__What the task asks__
Reproduce the lines below exactly, starting at the one containing "The width and height of the screenshot is (1431, 820)." and stopping at the final line.

__Data for this exercise__
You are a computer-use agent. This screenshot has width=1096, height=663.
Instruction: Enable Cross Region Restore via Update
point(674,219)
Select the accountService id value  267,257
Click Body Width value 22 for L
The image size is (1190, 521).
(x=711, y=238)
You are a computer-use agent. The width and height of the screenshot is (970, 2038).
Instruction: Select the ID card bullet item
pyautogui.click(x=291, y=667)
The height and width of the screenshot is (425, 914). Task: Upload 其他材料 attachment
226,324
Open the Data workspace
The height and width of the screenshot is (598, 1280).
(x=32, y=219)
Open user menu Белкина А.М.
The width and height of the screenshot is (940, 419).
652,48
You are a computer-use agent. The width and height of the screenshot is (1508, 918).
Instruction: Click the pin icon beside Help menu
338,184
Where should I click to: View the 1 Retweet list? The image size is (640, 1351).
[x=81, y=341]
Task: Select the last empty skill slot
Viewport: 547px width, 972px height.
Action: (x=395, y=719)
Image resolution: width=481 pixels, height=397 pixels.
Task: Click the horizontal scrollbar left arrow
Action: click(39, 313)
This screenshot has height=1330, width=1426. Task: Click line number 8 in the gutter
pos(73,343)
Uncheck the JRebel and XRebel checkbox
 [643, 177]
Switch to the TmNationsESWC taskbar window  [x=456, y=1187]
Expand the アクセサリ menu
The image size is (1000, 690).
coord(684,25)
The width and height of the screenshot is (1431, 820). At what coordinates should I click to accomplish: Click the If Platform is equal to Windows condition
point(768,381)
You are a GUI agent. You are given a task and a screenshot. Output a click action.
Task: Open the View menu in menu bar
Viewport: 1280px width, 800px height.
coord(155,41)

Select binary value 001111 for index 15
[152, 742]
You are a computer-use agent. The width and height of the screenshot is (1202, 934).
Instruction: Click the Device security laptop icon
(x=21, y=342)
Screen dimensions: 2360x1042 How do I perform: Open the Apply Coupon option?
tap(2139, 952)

__Answer to this task__
The width and height of the screenshot is (1431, 820). At what coordinates should I click to accomplish: Click the If Platform is equal to Windows condition
point(768,381)
You are a GUI agent. You are given a task and a screenshot. Output a click action.
Task: Open the View menu in menu bar
Viewport: 1280px width, 800px height.
coord(155,41)

Select binary value 001111 for index 15
[152, 742]
You are a computer-use agent. The width and height of the screenshot is (1202, 934).
Instruction: Click the Device security laptop icon
(x=21, y=342)
Screen dimensions: 2360x1042 How do I perform: Open the Apply Coupon option?
tap(2139, 952)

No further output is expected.